» INPUT FOR THIS TASK
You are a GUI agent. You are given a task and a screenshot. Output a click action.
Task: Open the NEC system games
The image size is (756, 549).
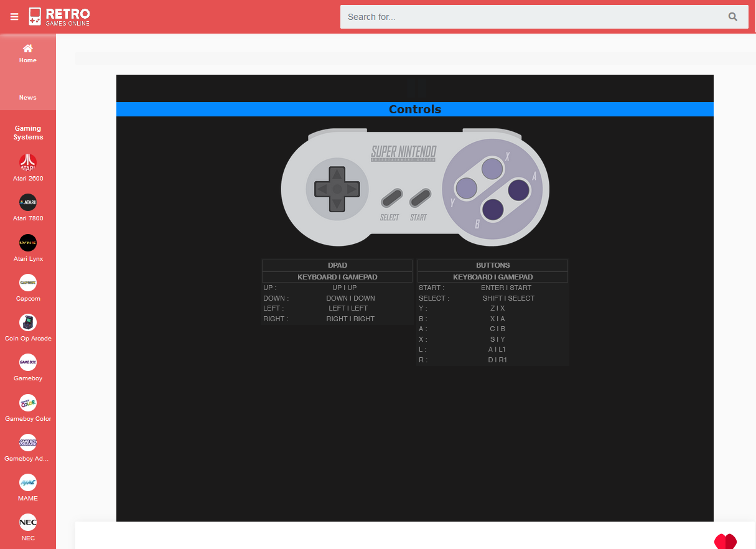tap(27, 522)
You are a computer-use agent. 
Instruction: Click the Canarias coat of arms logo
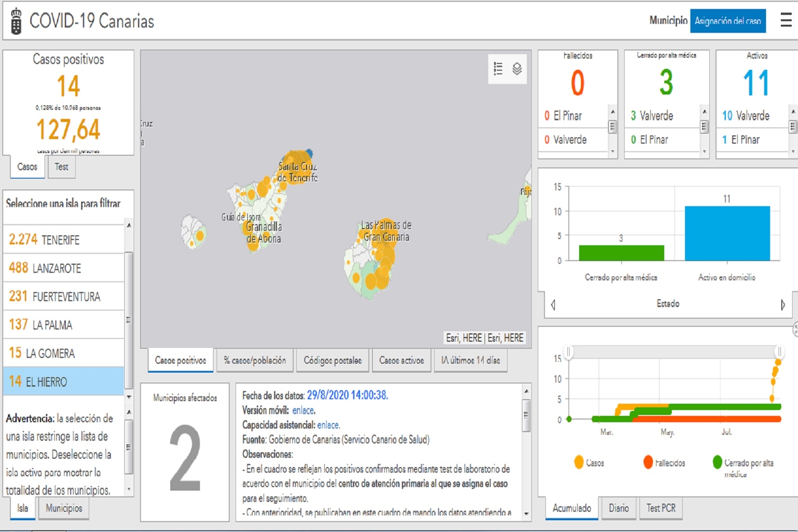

--

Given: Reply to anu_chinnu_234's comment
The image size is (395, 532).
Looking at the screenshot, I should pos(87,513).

---

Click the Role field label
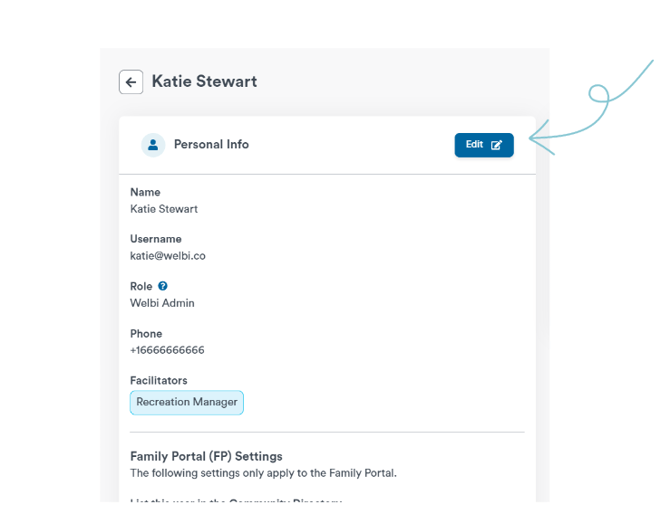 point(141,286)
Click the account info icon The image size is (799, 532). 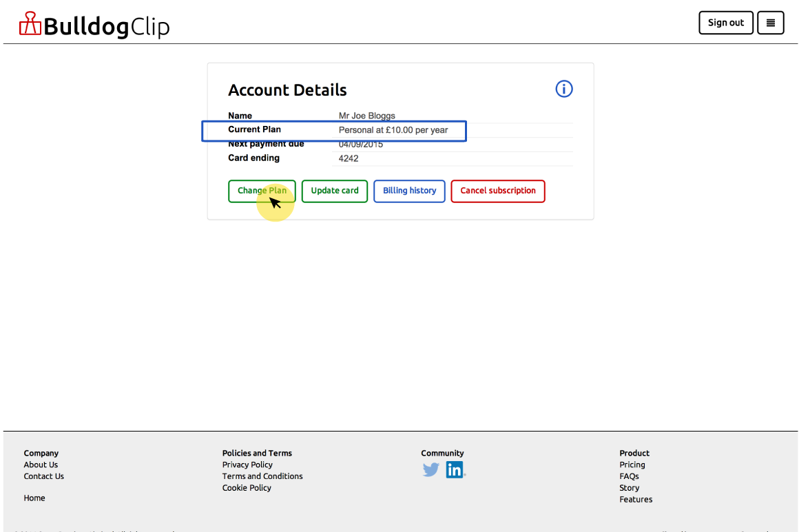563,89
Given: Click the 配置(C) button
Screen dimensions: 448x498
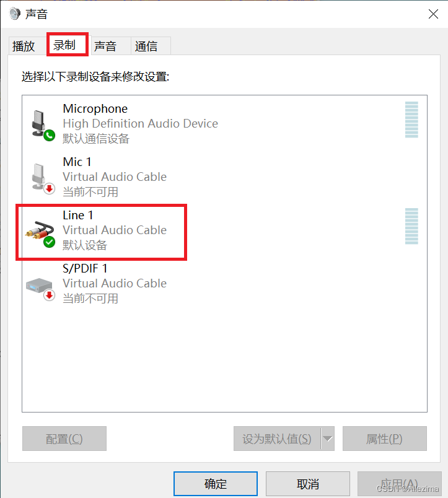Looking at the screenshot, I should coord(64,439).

» EXERCISE AIM
Return each line from the data where the string "agent" can be found.

» RESULT OF THIS TASK
You are a GUI agent. You are given a task and a screenshot. Output a click action.
You are a computer-use agent. 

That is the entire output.